- Supplied records:
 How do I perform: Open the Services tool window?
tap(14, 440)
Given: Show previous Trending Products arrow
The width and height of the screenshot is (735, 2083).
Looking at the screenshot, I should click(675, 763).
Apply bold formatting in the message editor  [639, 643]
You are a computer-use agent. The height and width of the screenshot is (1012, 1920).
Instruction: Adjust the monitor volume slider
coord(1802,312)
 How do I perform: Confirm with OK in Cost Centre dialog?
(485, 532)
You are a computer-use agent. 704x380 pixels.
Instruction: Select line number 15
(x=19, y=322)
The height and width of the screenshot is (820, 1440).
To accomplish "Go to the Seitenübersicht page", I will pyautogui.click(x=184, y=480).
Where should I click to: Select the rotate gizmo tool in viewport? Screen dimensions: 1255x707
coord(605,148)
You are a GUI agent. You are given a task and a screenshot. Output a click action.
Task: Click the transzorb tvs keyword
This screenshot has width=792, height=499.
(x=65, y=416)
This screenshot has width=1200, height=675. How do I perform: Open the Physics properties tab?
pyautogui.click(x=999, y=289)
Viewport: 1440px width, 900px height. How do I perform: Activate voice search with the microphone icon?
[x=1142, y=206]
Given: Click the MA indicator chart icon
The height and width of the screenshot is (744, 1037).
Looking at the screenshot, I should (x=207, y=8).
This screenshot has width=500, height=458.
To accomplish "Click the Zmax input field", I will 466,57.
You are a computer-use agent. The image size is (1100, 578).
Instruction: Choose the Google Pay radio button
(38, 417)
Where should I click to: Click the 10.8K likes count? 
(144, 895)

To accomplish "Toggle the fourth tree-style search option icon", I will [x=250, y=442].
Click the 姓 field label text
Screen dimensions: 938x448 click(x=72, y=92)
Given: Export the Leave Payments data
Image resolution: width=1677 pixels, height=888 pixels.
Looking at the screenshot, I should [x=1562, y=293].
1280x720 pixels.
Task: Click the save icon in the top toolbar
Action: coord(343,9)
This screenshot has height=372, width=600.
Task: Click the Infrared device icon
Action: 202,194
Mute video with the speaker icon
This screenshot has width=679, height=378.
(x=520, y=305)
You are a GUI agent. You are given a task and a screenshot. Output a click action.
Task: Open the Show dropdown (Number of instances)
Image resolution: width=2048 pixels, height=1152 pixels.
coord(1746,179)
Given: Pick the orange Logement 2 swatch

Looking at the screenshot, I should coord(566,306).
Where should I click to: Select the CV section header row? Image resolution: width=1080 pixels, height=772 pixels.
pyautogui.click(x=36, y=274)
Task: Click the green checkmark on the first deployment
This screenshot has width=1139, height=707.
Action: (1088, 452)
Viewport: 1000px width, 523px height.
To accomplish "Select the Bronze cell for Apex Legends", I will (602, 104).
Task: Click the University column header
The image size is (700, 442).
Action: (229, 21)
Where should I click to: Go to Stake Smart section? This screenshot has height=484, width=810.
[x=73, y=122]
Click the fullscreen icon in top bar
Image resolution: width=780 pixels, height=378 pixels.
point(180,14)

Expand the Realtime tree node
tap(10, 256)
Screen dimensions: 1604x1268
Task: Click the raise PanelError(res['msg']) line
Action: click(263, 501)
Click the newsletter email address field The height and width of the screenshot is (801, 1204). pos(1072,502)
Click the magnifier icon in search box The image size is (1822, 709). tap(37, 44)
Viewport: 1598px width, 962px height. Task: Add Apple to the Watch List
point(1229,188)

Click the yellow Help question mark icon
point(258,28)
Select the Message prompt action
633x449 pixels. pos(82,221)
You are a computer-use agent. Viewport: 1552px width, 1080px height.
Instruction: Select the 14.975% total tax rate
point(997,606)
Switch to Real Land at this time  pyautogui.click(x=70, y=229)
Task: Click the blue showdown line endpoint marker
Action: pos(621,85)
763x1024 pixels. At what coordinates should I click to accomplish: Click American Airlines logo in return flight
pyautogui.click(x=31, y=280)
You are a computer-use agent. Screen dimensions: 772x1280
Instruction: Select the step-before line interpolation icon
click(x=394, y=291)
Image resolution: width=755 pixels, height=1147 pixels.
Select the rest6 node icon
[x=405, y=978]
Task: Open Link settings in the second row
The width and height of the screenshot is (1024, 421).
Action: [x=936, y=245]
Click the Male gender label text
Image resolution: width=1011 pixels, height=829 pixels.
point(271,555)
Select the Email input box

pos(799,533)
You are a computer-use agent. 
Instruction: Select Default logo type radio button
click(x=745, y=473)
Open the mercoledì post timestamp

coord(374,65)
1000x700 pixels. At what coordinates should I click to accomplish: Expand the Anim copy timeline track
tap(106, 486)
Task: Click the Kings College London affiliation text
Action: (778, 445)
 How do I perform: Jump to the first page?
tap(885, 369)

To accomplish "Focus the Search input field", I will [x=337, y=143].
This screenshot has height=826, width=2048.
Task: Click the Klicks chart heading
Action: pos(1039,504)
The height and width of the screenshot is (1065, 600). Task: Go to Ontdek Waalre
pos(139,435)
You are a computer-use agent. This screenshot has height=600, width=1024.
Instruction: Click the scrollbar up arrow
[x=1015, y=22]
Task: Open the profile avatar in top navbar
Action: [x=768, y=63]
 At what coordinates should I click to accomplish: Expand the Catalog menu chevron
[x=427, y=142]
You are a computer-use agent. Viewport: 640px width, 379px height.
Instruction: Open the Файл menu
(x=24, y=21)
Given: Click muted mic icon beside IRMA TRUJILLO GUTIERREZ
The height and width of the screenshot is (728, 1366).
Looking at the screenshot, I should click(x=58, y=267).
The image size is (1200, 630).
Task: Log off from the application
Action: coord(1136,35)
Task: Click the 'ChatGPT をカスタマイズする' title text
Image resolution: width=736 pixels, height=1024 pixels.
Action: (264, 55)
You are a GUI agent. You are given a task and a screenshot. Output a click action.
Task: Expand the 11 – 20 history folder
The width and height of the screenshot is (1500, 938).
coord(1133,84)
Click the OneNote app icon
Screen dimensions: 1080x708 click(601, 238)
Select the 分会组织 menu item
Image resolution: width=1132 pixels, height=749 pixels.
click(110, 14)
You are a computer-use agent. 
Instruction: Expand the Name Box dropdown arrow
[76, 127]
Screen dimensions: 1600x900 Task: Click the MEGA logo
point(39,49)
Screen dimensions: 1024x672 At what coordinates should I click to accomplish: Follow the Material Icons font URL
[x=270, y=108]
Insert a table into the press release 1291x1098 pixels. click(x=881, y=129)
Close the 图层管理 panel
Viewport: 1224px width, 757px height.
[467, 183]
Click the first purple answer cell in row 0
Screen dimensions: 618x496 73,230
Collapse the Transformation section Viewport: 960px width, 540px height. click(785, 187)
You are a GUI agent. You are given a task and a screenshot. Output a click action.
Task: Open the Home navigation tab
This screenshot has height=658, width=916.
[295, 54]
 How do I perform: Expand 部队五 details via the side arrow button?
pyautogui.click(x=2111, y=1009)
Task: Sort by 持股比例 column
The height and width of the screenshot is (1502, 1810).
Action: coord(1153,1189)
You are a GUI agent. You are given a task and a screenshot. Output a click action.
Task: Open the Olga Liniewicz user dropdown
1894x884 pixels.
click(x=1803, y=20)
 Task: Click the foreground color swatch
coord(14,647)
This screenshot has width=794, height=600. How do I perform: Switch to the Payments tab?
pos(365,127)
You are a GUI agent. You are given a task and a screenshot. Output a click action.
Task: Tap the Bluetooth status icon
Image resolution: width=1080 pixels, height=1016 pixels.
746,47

- Aim of the exercise: Nothing is to be left out. Repeat the whole listing exactly.

- Exercise output:
 How do I perform: Open the Services tool window?
tap(14, 440)
Given: Show previous Trending Products arrow
The width and height of the screenshot is (735, 2083).
Looking at the screenshot, I should click(675, 763).
Apply bold formatting in the message editor  [639, 643]
You are a computer-use agent. The height and width of the screenshot is (1012, 1920).
Instruction: Adjust the monitor volume slider
coord(1802,312)
 How do I perform: Confirm with OK in Cost Centre dialog?
(485, 532)
You are a computer-use agent. 704x380 pixels.
Instruction: Select line number 15
(x=19, y=322)
The height and width of the screenshot is (820, 1440).
To accomplish "Go to the Seitenübersicht page", I will pyautogui.click(x=184, y=480).
Where should I click to: Select the rotate gizmo tool in viewport? Screen dimensions: 1255x707
coord(605,148)
You are a GUI agent. You are given a task and a screenshot. Output a click action.
Task: Click the transzorb tvs keyword
This screenshot has width=792, height=499.
(x=65, y=416)
This screenshot has width=1200, height=675. How do I perform: Open the Physics properties tab?
pyautogui.click(x=999, y=289)
Viewport: 1440px width, 900px height. How do I perform: Activate voice search with the microphone icon?
[x=1142, y=206]
Given: Click the MA indicator chart icon
The height and width of the screenshot is (744, 1037).
Looking at the screenshot, I should (x=207, y=8).
This screenshot has width=500, height=458.
To accomplish "Click the Zmax input field", I will 466,57.
You are a computer-use agent. The image size is (1100, 578).
Instruction: Choose the Google Pay radio button
(38, 417)
Where should I click to: Click the 10.8K likes count? 
(144, 895)

To accomplish "Toggle the fourth tree-style search option icon", I will [x=250, y=442].
Click the 姓 field label text
Screen dimensions: 938x448 click(x=72, y=92)
Given: Export the Leave Payments data
Image resolution: width=1677 pixels, height=888 pixels.
Looking at the screenshot, I should [x=1562, y=293].
1280x720 pixels.
Task: Click the save icon in the top toolbar
Action: coord(343,9)
This screenshot has height=372, width=600.
Task: Click the Infrared device icon
Action: 202,194
Mute video with the speaker icon
This screenshot has width=679, height=378.
(x=520, y=305)
You are a GUI agent. You are given a task and a screenshot. Output a click action.
Task: Open the Show dropdown (Number of instances)
Image resolution: width=2048 pixels, height=1152 pixels.
coord(1746,179)
Given: Pick the orange Logement 2 swatch

Looking at the screenshot, I should coord(566,306).
Where should I click to: Select the CV section header row? Image resolution: width=1080 pixels, height=772 pixels.
pyautogui.click(x=36, y=274)
Task: Click the green checkmark on the first deployment
This screenshot has width=1139, height=707.
Action: (1088, 452)
Viewport: 1000px width, 523px height.
To accomplish "Select the Bronze cell for Apex Legends", I will (602, 104).
Task: Click the University column header
The image size is (700, 442).
Action: (229, 21)
Where should I click to: Go to Stake Smart section? This screenshot has height=484, width=810.
[x=73, y=122]
Click the fullscreen icon in top bar
Image resolution: width=780 pixels, height=378 pixels.
point(180,14)

Expand the Realtime tree node
tap(10, 256)
Screen dimensions: 1604x1268
Task: Click the raise PanelError(res['msg']) line
Action: click(263, 501)
Click the newsletter email address field The height and width of the screenshot is (801, 1204). pos(1072,502)
Click the magnifier icon in search box The image size is (1822, 709). tap(37, 44)
Viewport: 1598px width, 962px height. Task: Add Apple to the Watch List
point(1229,188)

Click the yellow Help question mark icon
point(258,28)
Select the Message prompt action
633x449 pixels. pos(82,221)
You are a computer-use agent. Viewport: 1552px width, 1080px height.
Instruction: Select the 14.975% total tax rate
point(997,606)
Switch to Real Land at this time  pyautogui.click(x=70, y=229)
Task: Click the blue showdown line endpoint marker
Action: pos(621,85)
763x1024 pixels. At what coordinates should I click to accomplish: Click American Airlines logo in return flight
pyautogui.click(x=31, y=280)
You are a computer-use agent. Screen dimensions: 772x1280
Instruction: Select the step-before line interpolation icon
click(x=394, y=291)
Image resolution: width=755 pixels, height=1147 pixels.
Select the rest6 node icon
[x=405, y=978]
Task: Open Link settings in the second row
The width and height of the screenshot is (1024, 421).
Action: [x=936, y=245]
Click the Male gender label text
Image resolution: width=1011 pixels, height=829 pixels.
point(271,555)
Select the Email input box

pos(799,533)
You are a computer-use agent. 
Instruction: Select Default logo type radio button
click(x=745, y=473)
Open the mercoledì post timestamp

coord(374,65)
1000x700 pixels. At what coordinates should I click to accomplish: Expand the Anim copy timeline track
tap(106, 486)
Task: Click the Kings College London affiliation text
Action: (778, 445)
 How do I perform: Jump to the first page?
tap(885, 369)

To accomplish "Focus the Search input field", I will [x=337, y=143].
This screenshot has height=826, width=2048.
Task: Click the Klicks chart heading
Action: pos(1039,504)
The height and width of the screenshot is (1065, 600). Task: Go to Ontdek Waalre
pos(139,435)
You are a computer-use agent. This screenshot has height=600, width=1024.
Instruction: Click the scrollbar up arrow
[x=1015, y=22]
Task: Open the profile avatar in top navbar
Action: [x=768, y=63]
 At what coordinates should I click to accomplish: Expand the Catalog menu chevron
[x=427, y=142]
You are a computer-use agent. Viewport: 640px width, 379px height.
Instruction: Open the Файл menu
(x=24, y=21)
Given: Click muted mic icon beside IRMA TRUJILLO GUTIERREZ
The height and width of the screenshot is (728, 1366).
Looking at the screenshot, I should click(x=58, y=267).
The image size is (1200, 630).
Task: Log off from the application
Action: coord(1136,35)
Task: Click the 'ChatGPT をカスタマイズする' title text
Image resolution: width=736 pixels, height=1024 pixels.
Action: (264, 55)
You are a GUI agent. You are given a task and a screenshot. Output a click action.
Task: Expand the 11 – 20 history folder
The width and height of the screenshot is (1500, 938).
coord(1133,84)
Click the OneNote app icon
Screen dimensions: 1080x708 click(601, 238)
Select the 分会组织 menu item
Image resolution: width=1132 pixels, height=749 pixels.
click(110, 14)
You are a computer-use agent. 
Instruction: Expand the Name Box dropdown arrow
[76, 127]
Screen dimensions: 1600x900 Task: Click the MEGA logo
point(39,49)
Screen dimensions: 1024x672 At what coordinates should I click to accomplish: Follow the Material Icons font URL
[x=270, y=108]
Insert a table into the press release 1291x1098 pixels. click(x=881, y=129)
Close the 图层管理 panel
Viewport: 1224px width, 757px height.
[467, 183]
Click the first purple answer cell in row 0
Screen dimensions: 618x496 73,230
Collapse the Transformation section Viewport: 960px width, 540px height. click(785, 187)
You are a GUI agent. You are given a task and a screenshot. Output a click action.
Task: Open the Home navigation tab
This screenshot has height=658, width=916.
[295, 54]
 How do I perform: Expand 部队五 details via the side arrow button?
pyautogui.click(x=2111, y=1009)
Task: Sort by 持股比例 column
The height and width of the screenshot is (1502, 1810).
Action: coord(1153,1189)
You are a GUI agent. You are given a task and a screenshot. Output a click action.
Task: Open the Olga Liniewicz user dropdown
1894x884 pixels.
click(x=1803, y=20)
 Task: Click the foreground color swatch
coord(14,647)
This screenshot has width=794, height=600. How do I perform: Switch to the Payments tab?
pos(365,127)
You are a GUI agent. You are given a task and a screenshot. Output a click action.
Task: Tap the Bluetooth status icon
Image resolution: width=1080 pixels, height=1016 pixels.
746,47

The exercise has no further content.